WHAT TO WORK ON:
1) In the alginate text, at which carbon position is part of the β-D-mannuronic acid enzymatically epimerised to give α-L-guluronic acid?
2) Quote the alginate text from "Structure – Tertiary" up to and including "proposed (Gacesa, 1987).".

EXERCISE TEXT:

◆ ◆ ◆ ◆ ◆

Structure – Tertiary structure
The tertiary structure of alginate has been comprehensively reviewed (Morris, 1986). Alginate adopts an extended, ribbon like conformation, in the solid state, being a two fold structure for the free acid form (Atkins, 1973) and a three fold structure in the salt forms so far studied (Mackie, 1973). Alginate is biosynthesised as a polymer of β-D-mannuronic acid, a portion of which is subsequently epimerised at the C-5 position enzymatically to give α-L-guluronic acid (Lin 1966). The D-mannuronic acid residues have been shown to be in the 4C1 conformation and the L-guluronic acid residues in the 1C4 conformation (Rendleman, 1978). Recently a fully unified mechanism for the action of lyases and epimerases in the biosynthesis of alginate has been proposed (Gacesa, 1987).

◆ ◆ ◆ ◆ ◆

EXTRACTED ENTRIES:
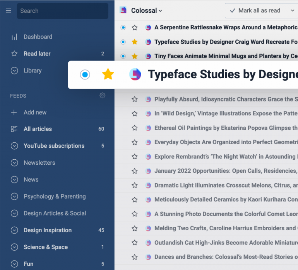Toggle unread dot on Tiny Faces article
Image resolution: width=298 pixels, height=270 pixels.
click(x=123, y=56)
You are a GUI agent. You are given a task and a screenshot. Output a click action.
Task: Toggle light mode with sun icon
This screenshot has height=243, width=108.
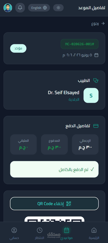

◆ ◆ ◆ ◆ ◆

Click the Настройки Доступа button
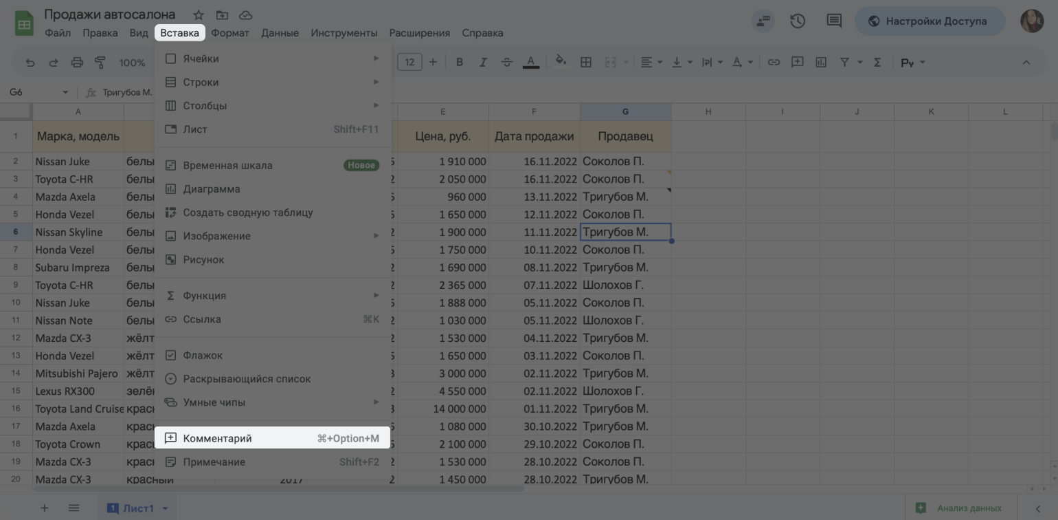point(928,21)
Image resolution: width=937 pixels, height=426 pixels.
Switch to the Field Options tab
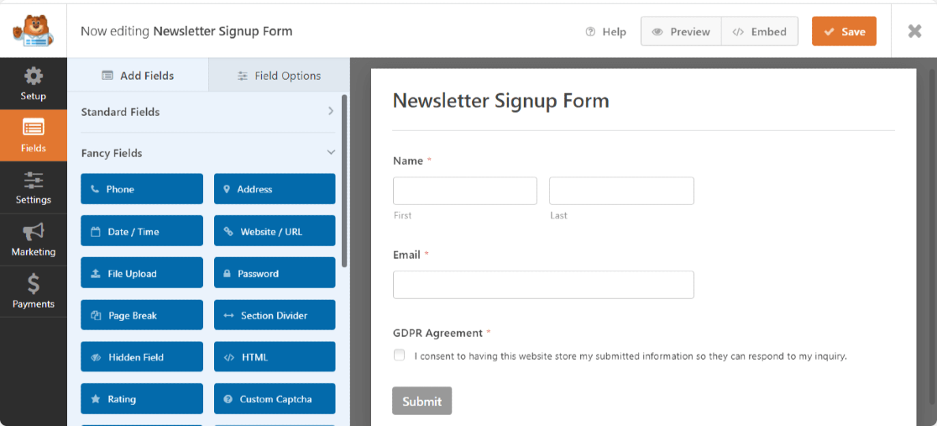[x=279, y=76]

◆ ◆ ◆ ◆ ◆

ANSWERS TO THE PROBLEMS:
1) At the C-5 position.

2)
Structure – Tertiary structure
The tertiary structure of alginate has been comprehensively reviewed (Morris, 1986). Alginate adopts an extended, ribbon like conformation, in the solid state, being a two fold structure for the free acid form (Atkins, 1973) and a three fold structure in the salt forms so far studied (Mackie, 1973). Alginate is biosynthesised as a polymer of β-D-mannuronic acid, a portion of which is subsequently epimerised at the C-5 position enzymatically to give α-L-guluronic acid (Lin 1966). The D-mannuronic acid residues have been shown to be in the 4C1 conformation and the L-guluronic acid residues in the 1C4 conformation (Rendleman, 1978). Recently a fully unified mechanism for the action of lyases and epimerases in the biosynthesis of alginate has been proposed (Gacesa, 1987).